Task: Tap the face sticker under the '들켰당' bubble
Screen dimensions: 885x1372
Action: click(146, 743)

---

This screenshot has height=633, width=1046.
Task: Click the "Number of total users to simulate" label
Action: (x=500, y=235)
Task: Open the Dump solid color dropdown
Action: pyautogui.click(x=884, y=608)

* [REQUEST] Copy the rows from the line with "Task: Tap the" to the line with "Action: click(146, 743)", changing "sticker" to "emoji" and leaving everything else the same.

* [ANSWER TO THE TASK]
Task: Tap the face emoji under the '들켰당' bubble
Screen dimensions: 885x1372
Action: click(146, 743)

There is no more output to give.